Hat jemand von euch bereits Erfahrungen mit solchen Kontrollen gemacht?
Aus meiner Sicht sollten die folgenden Nachweise ausreichend sein:
- Fachunternehmererklärung,
- Rechnungen und Lieferscheine der durchgeführten energetischen Maßnahmen sowie
- U-Wert-Berechnungen der sanierten Außenbauteile.
Wie seht ihr das? Reichen diese Unterlagen erfahrungsgemäß aus, oder muss ich zusätzliche Nachweise bereithalten?
Ich freue mich auf eure Antworten.
Grüße Alex
3 Antworten
Guten Morgen!
Kommen die denn, wenn die Maßnahme schon abgeschlossen wurde? Dann sieht man ja relativ wenig (ausser sie öffen irgendwelche Konstruktionen....)
Ich denke vielleicht möchten die noch ein Luftdichtheitskonzept sehen....? Das könntest du noch schnell vorbereiten https://flib.de/publikationen/Luftdichtheitskonzept/FLiB-Luftdichtheitskonzept.pdf und halt auf deine Baustelle anpassen.

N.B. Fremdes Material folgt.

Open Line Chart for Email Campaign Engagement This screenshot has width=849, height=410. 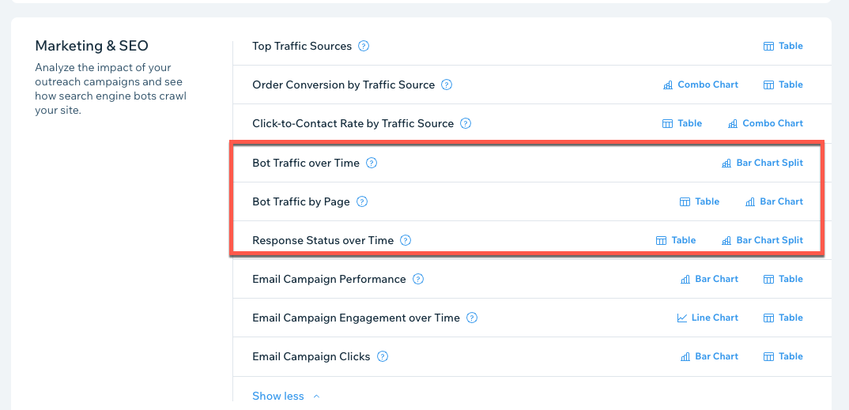pos(708,318)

Ansonsten sind wir glaub ich alle gespannt, wie so eine Vor-Ort-Prüfung tatsächlich abläuft! Wäre super wenn du danach berichten könntest!
Liebe Grüße,
Franzi
Luftdichtheitskonzept nachträglich erstellen........ aus gutem Grunde soll das ja vor Baubeginn erstellt werden, die Ausführenden instruiert und die Einhaltung mindestens stichprobenartig angeschaut werden.
Vor Ort wird nichts geöffnet, es werden die genannten Papiere geprüft, geschaut ob das neue Dach auch an der richtigen Adresse (!) montiert ist usw.. Es handelt sich -leider- nicht um die Begutachtung der Arbeit des Handwerkers oder Energieberaters sondern dient als Nachweis gegenüber dem Bundesrechnungshof etc. über die ordnungsgemäße Verwendung der Haushaltsmittel.
Erzähl mal wie die Kontrolle war und was die wissen wollten.